Belize City, Belize, Central America


After another full day and two nights at sea, Miracle dropped anchor shortly after sunrise in the harbour at Belize City. Belize is the diving and snorkeling capital of Central America, and its coral reef is second in size only to Australia’s Great Barrier Reef. To protect the reef, large passenger vessels are required to anchor well out to sea, and the passengers are transferred to shore in small boats. With 2,700 passengers on board the Miracle, this was quite an operation.

Belize is also well-known in the USA as a tax-free shopping haven specializing in jewellery, and many passengers, particularly those of the female gender, were chafing at the bit as the first of the tender boats arrived to whisk us into Belize city.

We hired a minibus and driver to take us on a half-day tour of some of the nature sights in the countryside around the city. The guide told us that Belize was once a British colony; this is the reason why English is the principal language. The population is comprised of four main ethnic groups. One is the Mayan people, and the first stop on our tour was to inspect a centuries’ old Mayan temple ruin that was discovered overgrown in the jungle only a few decades ago during a road-building project. It was a pleasant place and we were permitted to climb to the top to get a view of the whole complex and surrounding jungle.

We then visited what was touted as a baboon sanctuary, but the resident animals were actually black Howler Monkeys. The noise the dominant male made from the tree-tops as we encroached into his territory was very impressive. Our young Belizean guide had established a relationship with this particularly monkey family, and they responded energetically to his monkey-calls. He was able to get two of the family to come down from the trees and within an arm’s length of the tourists standing on the jungle path below. The only other animals we saw at this place were 20 billion mosquitoes that swarmed around us whenever we entered a darker spot on the path. The guide had issued each of us with a brush that looked like a horse’s tail, to wave at and swat the mosquitoes. But that was only slightly effective, and by the time we got the DEET spray from our backpack and applied it to our skin, I was covered in mosquito bites on my face, neck and legs. Hopefully none of the mozzies in this hot and steamy tropical jungle are carriers of malaria, denghi fever, encephalitis etc.

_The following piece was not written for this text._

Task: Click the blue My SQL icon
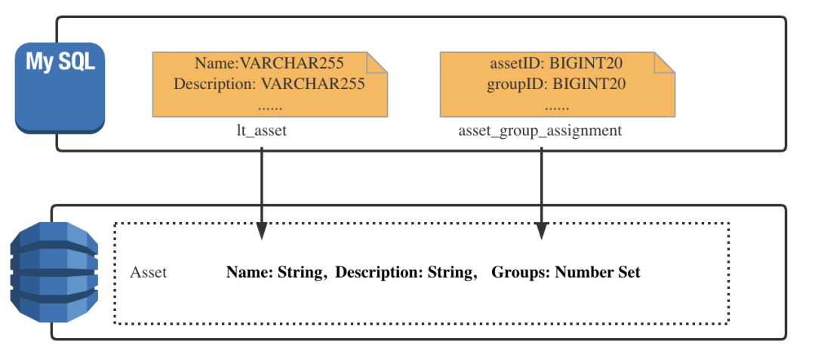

Our minibus then returned to Belize city for a short drive around the port area. Then there was only time for a quick stroll around the tourist market before we had to board the tender boats for the 15-minute return journey across the harbour to the Miracle. As with the two previous shore excursion days, we had had a great time, but in each case the sight of the Miracle in the distance as the tour ended was a very welcome and alluring sight indeed. This was our first time on a cruise ship, and it was a very different, almost surreal, experience. During the day we had the opportunity to see some great sights in countries where many of the people are financially very poor and have to cope with the most basic of living conditions. But then at the end of the day we were whisked back to the closeted and luxurious cocoon of the cruise ship where we could take a shower in air-conditioned comfort before heading to Bacchus to make our dinner selections, and then be entertained in the Phantom Lounge. Anyone who did not feel very fortunate at the end of each of these shore excursion days must not have been thinking.

By 4.30pm all of Miracle’s passengers had re-boarded in Belize Harbour, and shortly after 5 the anchor was raised and we were on our way again. Later over the dinner tables there was the usual interesting talk about the different tours people had taken and the sights they had seen. But tonight there were also excited recountings of the day’s forays into the shops of Belize, and the jewels and other booty brought out. Later, the concert hall, casino and bars (even Dr Frankenstein’s I noted), were back in full swing.